*** Opening Data ***
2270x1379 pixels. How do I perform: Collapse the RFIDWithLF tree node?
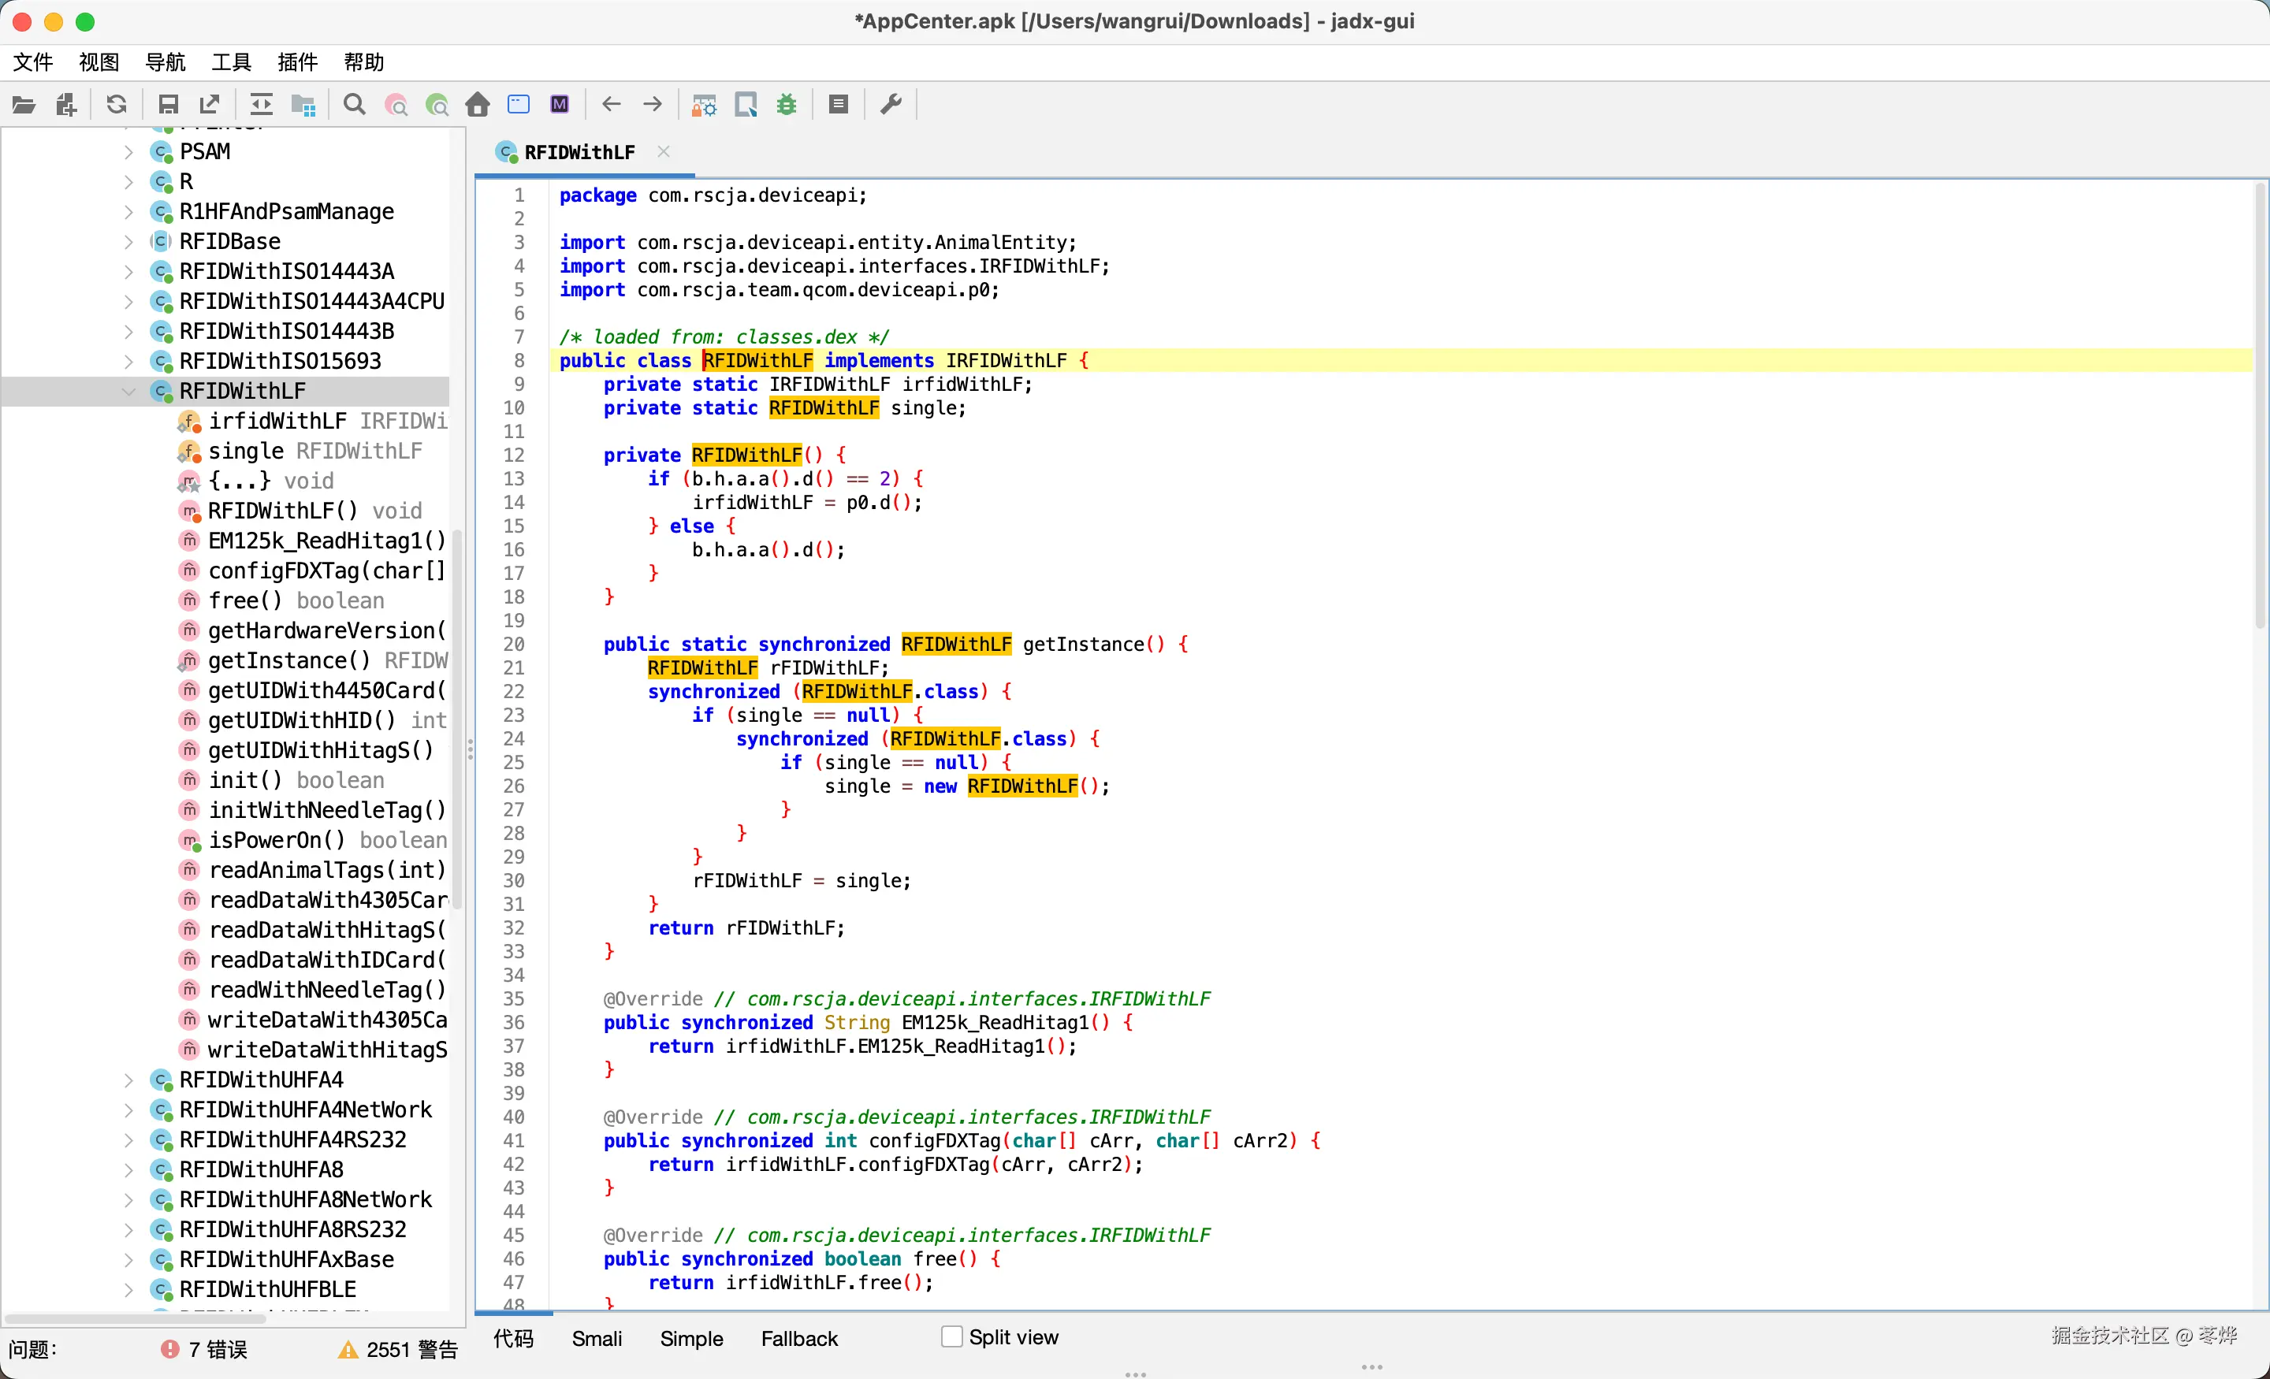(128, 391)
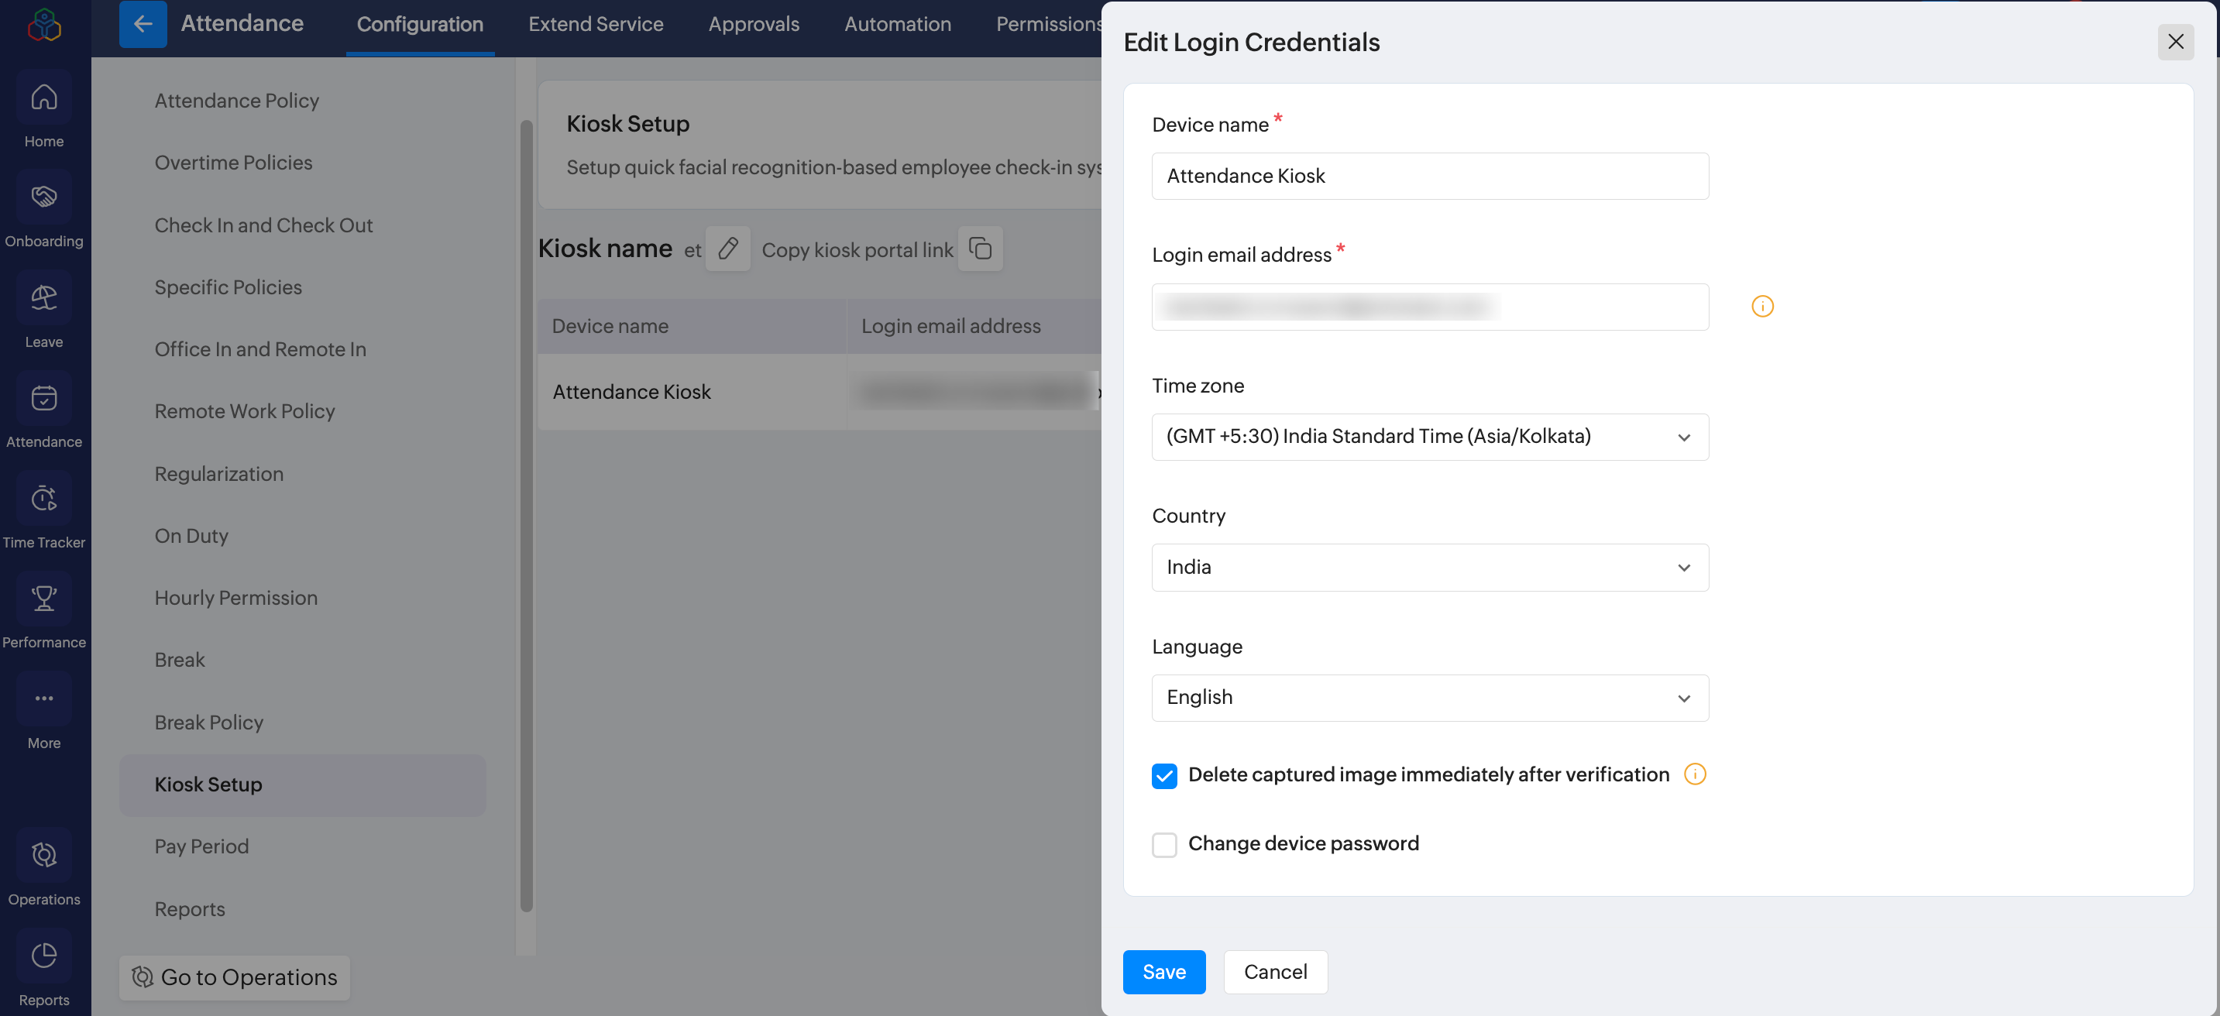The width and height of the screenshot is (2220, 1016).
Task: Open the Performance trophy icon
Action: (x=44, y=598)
*** Closing Data ***
## Problem description:
Please write out every record above exactly, but leave the pictures out.

## Answer below:
2270x1379 pixels. How do I perform: Collapse the RFIDWithLF tree node?
(128, 391)
The width and height of the screenshot is (2220, 1016).
Task: Open the Performance trophy icon
Action: (x=44, y=598)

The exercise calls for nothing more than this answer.